[Start of Attachment]
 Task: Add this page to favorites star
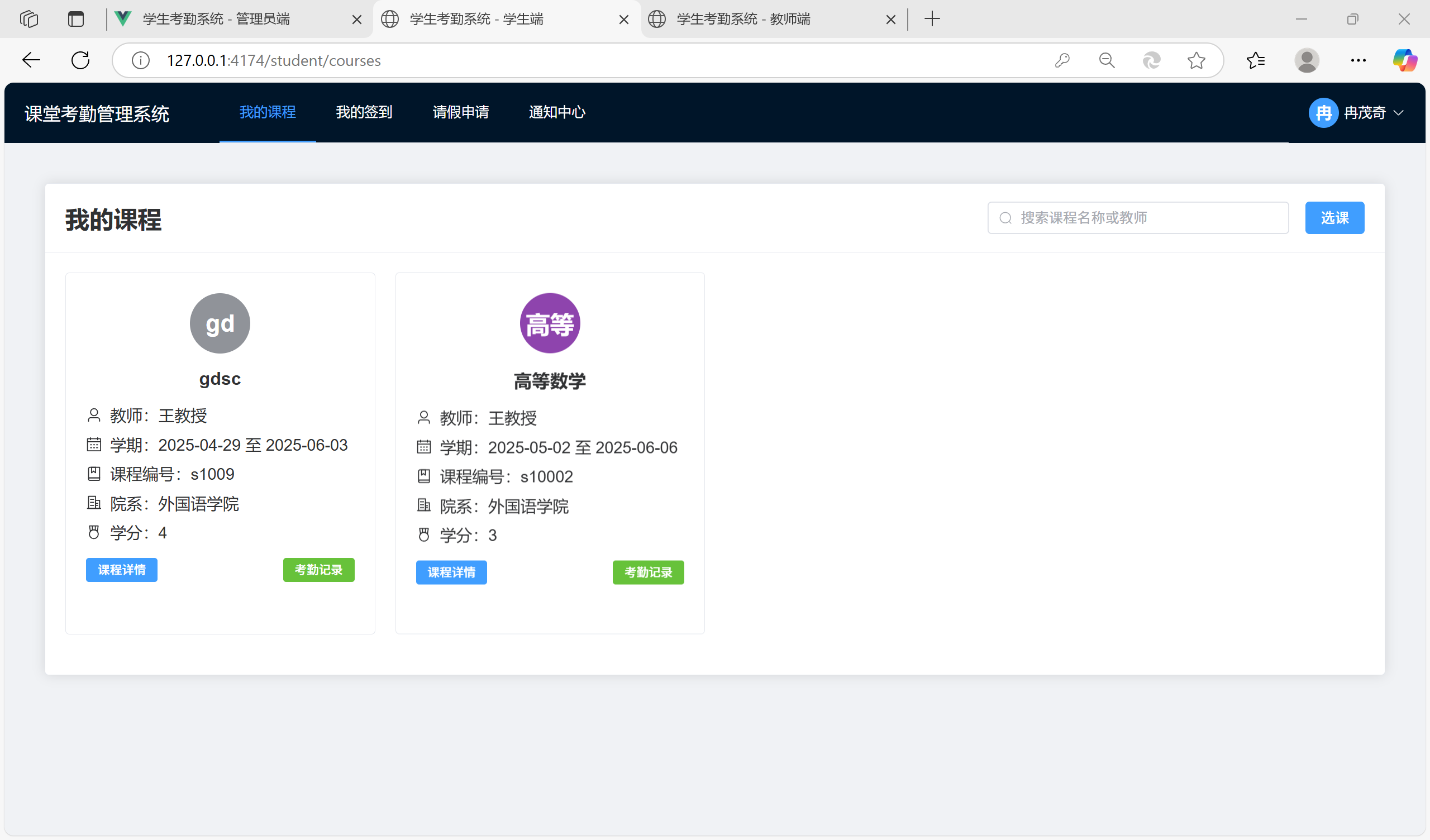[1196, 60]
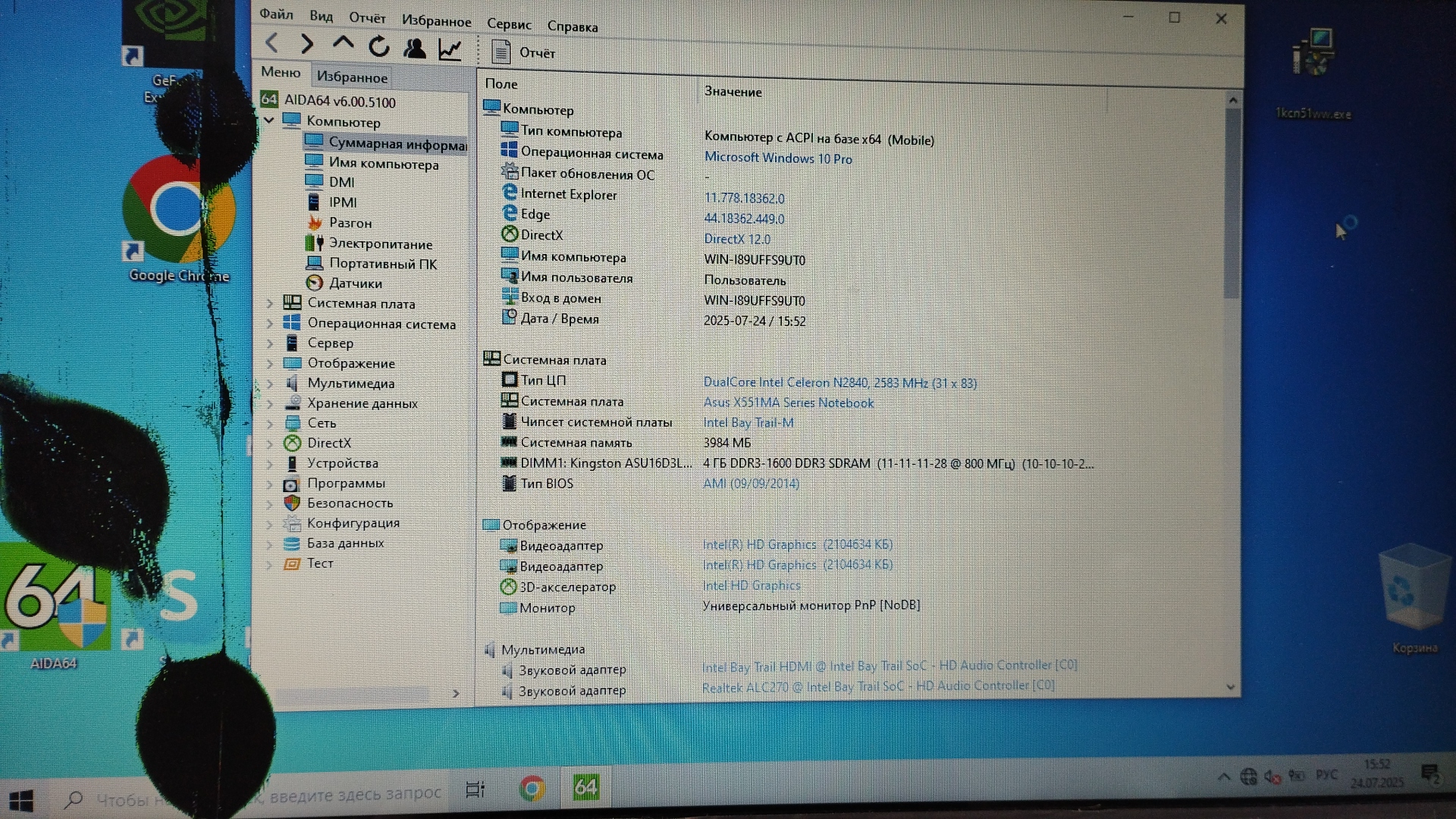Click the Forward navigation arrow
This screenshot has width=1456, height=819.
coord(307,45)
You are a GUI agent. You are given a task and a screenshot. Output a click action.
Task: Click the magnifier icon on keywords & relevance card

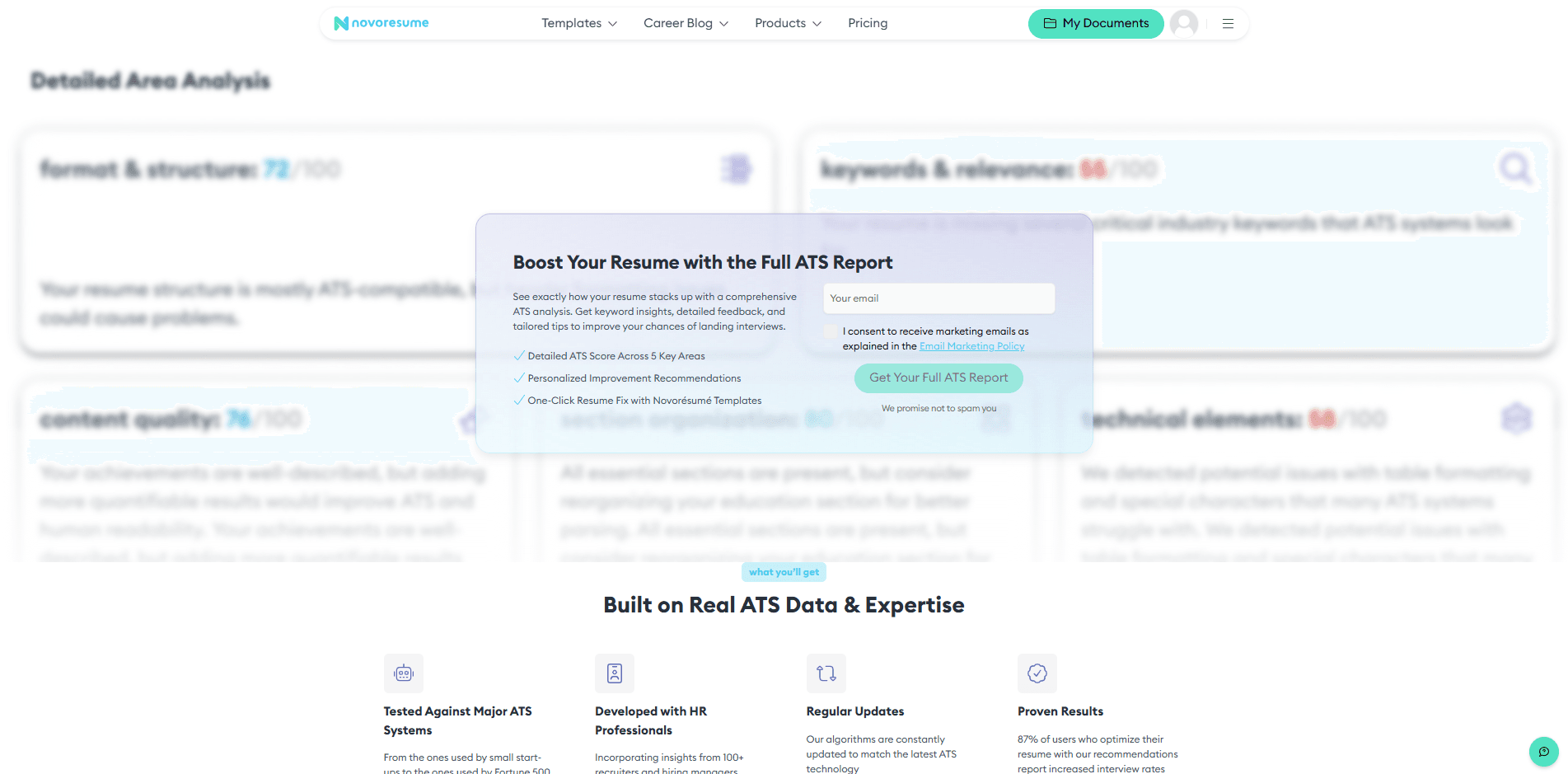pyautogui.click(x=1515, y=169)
[End of Attachment]
GOAL OF THE EXERCISE
The answer must repeat every line of the listing exactly and leave the pictures out.

RESULT
 Task: Add this page to favorites star
[1196, 60]
Click the Forward navigation arrow
This screenshot has width=1456, height=819.
coord(307,45)
You are a GUI agent. You are given a task and a screenshot. Output a click action.
Task: Click the magnifier icon on keywords & relevance card

pyautogui.click(x=1515, y=169)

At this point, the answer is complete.